On a late October morning, Parros is at Madison Square Garden for the Canadiens' skate-around. This is his first road trip since his concussion 28 days ago. Every Canadiens player wears a red practice jersey -- except him. His sweater is blue. That means he's not to be touched, and he's scratched for tonight. Parros participates in a few drills but mostly watches from the boards. He stays on the ice after the team leaves, working on his shot. Though he's scored only 18 career goals, he's proud of his shot; he says he won the Ducks' accuracy competition back in the day. Then he skates to an assistant coach, stops hard and drops his gloves … to help pick up the pucks off the ice.
After practice, Parros sits on the bench and tries to make sense of the past month. Unlike his first concussion, "there was a lot more song and dance involved" with this one, he says. Every twinge of pain, every abnormal sensation was documented. Curiously, the symptoms were less painful. He didn't puke. He didn't lose balance. He had pounding headaches rather than debilitating ones. And, as Parros says with a laugh, "I couldn't tell if the headache was from the concussion or from being around the kids."
After a week, the headaches stopped. He was allowed to exercise lightly, then to skate. If the symptoms had returned, he would have had to go back a step. They never did.
Of course, the biggest difference is that after his first concussion, nobody used it as a rationale for changing hockey. That he has become the face for a movement he disagrees with seems to frustrate him more than the concussion itself. He has no intention of changing how he plays. But he also knows that he's more likely to suffer another concussion now that he's had one. He knows that later in life he might be addled, with an invisible disease in his brain. But he's wired to fight, and if he stops, he would lose his job. "It's a choice I make," he says.
A neuroscientist might see that as denial. But Parros is tired of defending himself and his trade, tired of reminding people he wasn't knocked out by a punch. "I'll have that fight a thousand times and not have that happen," he says. But no matter how smart of a fighter he is, it's still a fight, still beyond anyone's control, still the target of the Mayo Clinic and Boston University, still an issue that Gary Bettman will probably decide on long after Parros is retired, living with the choices he makes today.

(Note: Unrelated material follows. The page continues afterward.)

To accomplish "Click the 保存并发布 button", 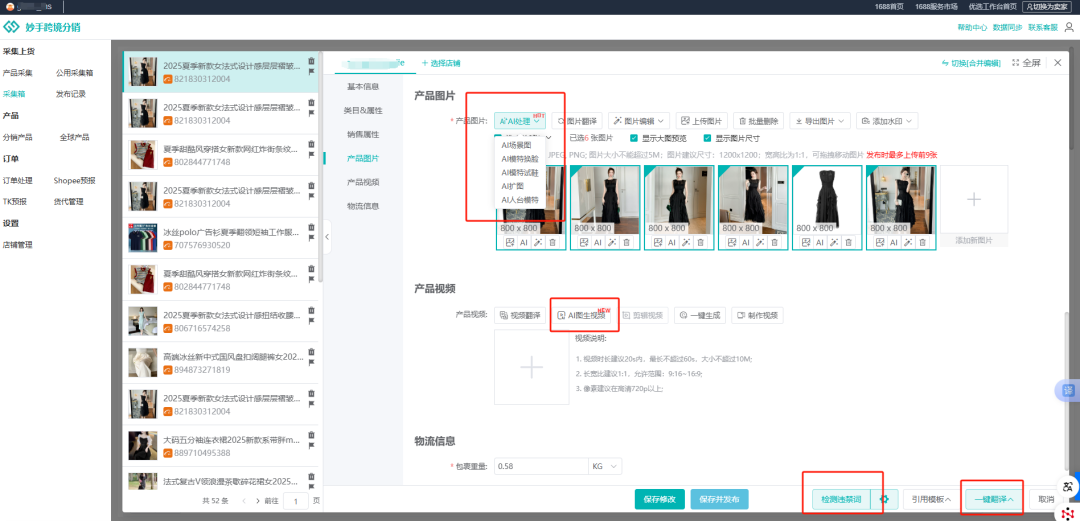I will tap(719, 499).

The crowd gets rowdy. It's a long fight, over 20 seconds, and Bordeleau seems to want it over. He tackles Parros around the neck and throws him toward the ice. Parros is hurtling face-first, the one-in-a-thousand long shot again. His legs are in the air, above his head. Parros manages to twist himself and land on his shoulder. He flops on the ice but rises quickly to his feet, a subtle act of defiance and resilience. He fist-bumps a teammate and settles into the penalty box, still a symbol, he insists, of nothing.